Set task - Print everything from the line that contains "Given: Select None" down to the line that contains "Looking at the screenshot, I should point(225,181).", both included. Leave the pictures out of your answer.

Items listed in a dataset -
======
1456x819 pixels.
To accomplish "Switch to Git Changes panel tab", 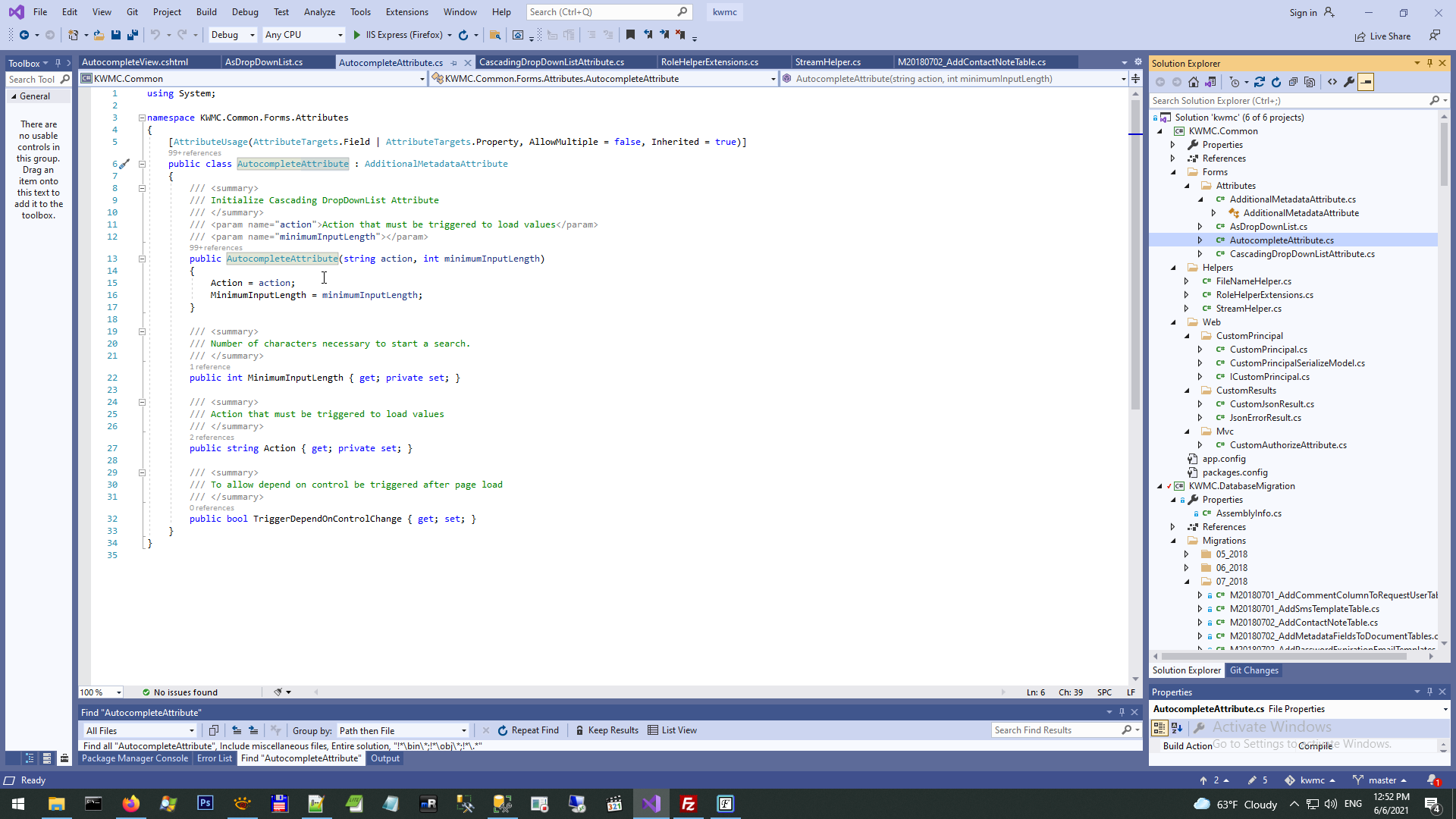I will (1254, 670).
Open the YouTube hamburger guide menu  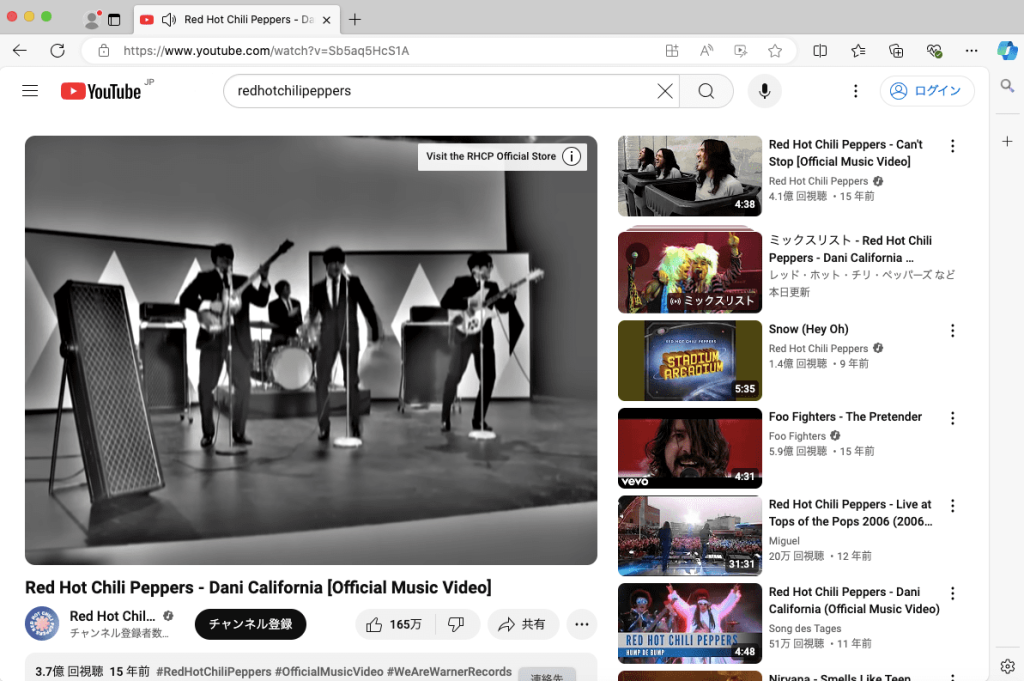pos(29,90)
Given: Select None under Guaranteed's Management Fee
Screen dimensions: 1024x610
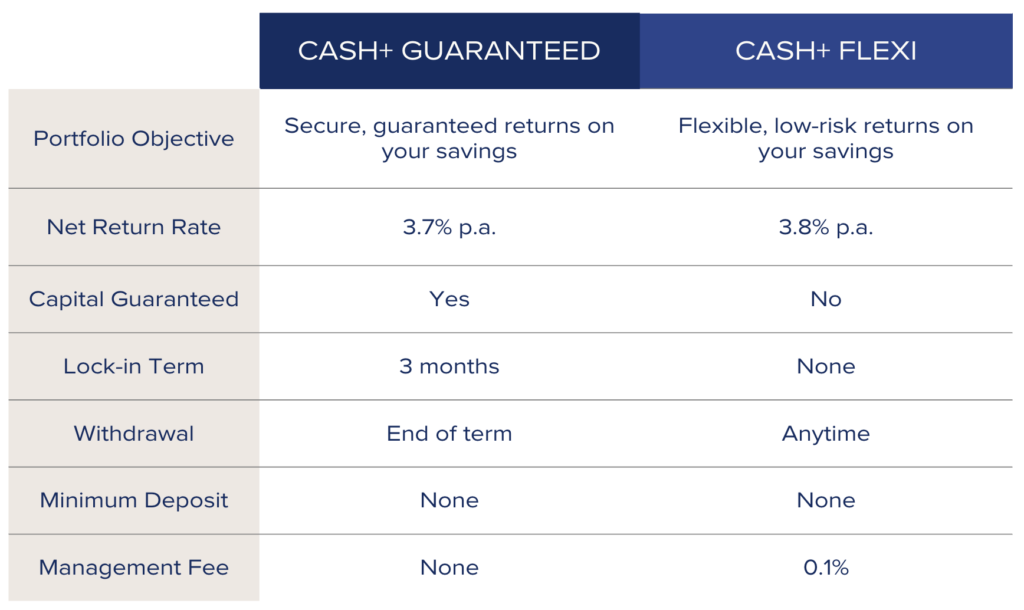Looking at the screenshot, I should [449, 567].
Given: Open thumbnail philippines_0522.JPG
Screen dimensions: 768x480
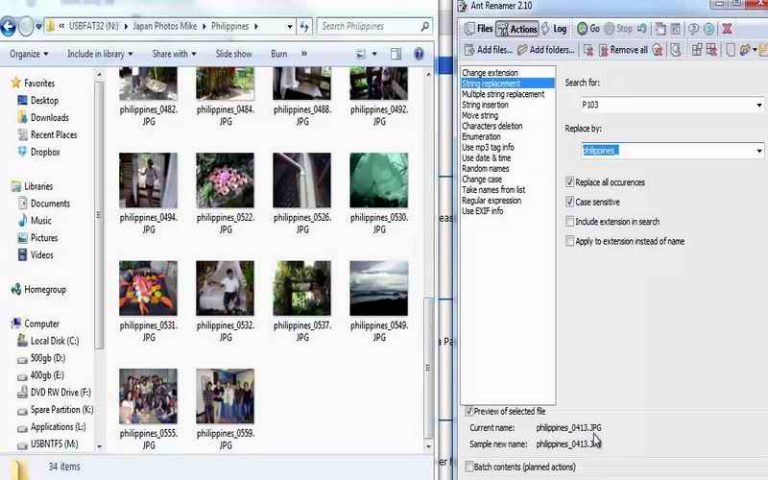Looking at the screenshot, I should point(225,181).
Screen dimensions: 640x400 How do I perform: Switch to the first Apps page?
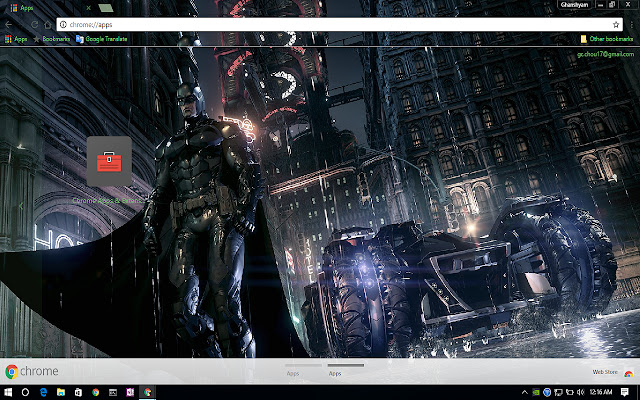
======
Response below -
Given: Select None under Guaranteed's Management Fee
Screen dimensions: 1024x610
Looking at the screenshot, I should [449, 567].
Given: Open thumbnail philippines_0522.JPG
Screen dimensions: 768x480
Looking at the screenshot, I should point(225,181).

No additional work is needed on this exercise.